Assignment -
With the line containing "This screenshot has height=551, width=980." as the start and the line containing "Task: Open the tab search chevron dropdown" as the end, transcribe that span of the entries below exactly, including both.

Recorded data -
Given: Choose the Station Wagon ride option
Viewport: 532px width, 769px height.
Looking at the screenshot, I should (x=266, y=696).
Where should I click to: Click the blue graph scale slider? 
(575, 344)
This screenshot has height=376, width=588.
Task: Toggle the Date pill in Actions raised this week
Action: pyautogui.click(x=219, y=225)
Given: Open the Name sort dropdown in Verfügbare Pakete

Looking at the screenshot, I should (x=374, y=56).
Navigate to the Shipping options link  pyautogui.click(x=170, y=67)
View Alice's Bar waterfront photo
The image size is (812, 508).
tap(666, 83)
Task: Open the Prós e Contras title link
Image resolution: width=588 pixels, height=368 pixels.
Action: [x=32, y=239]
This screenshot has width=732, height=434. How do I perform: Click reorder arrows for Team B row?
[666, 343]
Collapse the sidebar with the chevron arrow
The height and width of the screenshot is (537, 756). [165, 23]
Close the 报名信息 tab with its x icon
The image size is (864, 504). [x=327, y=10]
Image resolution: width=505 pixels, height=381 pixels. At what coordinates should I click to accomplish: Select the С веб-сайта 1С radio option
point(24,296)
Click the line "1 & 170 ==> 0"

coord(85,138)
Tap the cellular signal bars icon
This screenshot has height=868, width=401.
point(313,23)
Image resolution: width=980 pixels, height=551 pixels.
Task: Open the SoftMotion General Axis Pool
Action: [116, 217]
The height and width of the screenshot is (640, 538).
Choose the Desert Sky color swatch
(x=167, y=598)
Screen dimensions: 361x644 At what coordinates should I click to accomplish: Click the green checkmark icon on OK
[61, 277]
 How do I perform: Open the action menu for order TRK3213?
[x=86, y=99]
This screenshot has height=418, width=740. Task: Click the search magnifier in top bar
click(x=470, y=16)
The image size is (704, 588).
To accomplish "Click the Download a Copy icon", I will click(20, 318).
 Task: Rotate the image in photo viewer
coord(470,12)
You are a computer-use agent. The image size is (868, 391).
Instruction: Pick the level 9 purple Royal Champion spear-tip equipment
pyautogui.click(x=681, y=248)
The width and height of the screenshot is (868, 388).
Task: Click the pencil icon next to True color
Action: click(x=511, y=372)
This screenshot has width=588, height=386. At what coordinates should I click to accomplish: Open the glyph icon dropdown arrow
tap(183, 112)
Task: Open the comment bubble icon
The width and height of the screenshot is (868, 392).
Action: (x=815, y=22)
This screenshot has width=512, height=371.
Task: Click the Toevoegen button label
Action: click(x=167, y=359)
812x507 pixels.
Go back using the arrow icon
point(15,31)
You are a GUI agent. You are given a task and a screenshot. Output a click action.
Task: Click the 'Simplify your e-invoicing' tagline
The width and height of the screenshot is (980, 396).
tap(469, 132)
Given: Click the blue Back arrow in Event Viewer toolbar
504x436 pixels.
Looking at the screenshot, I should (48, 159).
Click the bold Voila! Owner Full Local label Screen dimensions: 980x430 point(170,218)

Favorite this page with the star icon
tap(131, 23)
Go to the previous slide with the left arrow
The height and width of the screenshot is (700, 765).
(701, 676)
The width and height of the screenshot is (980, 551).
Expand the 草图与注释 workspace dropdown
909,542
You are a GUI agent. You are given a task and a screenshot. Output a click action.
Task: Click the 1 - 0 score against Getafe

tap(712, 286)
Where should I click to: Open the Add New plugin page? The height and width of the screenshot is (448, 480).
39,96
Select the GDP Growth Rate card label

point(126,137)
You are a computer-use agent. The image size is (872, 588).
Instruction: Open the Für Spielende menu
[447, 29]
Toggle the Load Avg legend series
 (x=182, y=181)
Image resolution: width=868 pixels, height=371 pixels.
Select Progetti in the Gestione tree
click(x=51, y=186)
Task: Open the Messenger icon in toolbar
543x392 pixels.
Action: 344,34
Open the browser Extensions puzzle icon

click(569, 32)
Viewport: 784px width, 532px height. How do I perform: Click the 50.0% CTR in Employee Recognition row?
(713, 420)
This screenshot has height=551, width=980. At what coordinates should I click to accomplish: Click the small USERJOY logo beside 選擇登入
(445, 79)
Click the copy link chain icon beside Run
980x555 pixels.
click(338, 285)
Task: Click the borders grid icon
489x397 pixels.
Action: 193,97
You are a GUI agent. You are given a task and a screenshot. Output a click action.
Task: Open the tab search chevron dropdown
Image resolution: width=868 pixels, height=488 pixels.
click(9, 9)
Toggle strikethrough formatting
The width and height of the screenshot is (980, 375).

Answer space -
This screenshot has height=551, width=980. At what coordinates should I click to accomplish: Click the small USERJOY logo beside 選擇登入
(445, 79)
Click the copy link chain icon beside Run
980x555 pixels.
click(338, 285)
Task: Click the borders grid icon
489x397 pixels.
Action: 193,97
You are a GUI agent. You are given a task and a screenshot. Output a click action.
Task: Open the tab search chevron dropdown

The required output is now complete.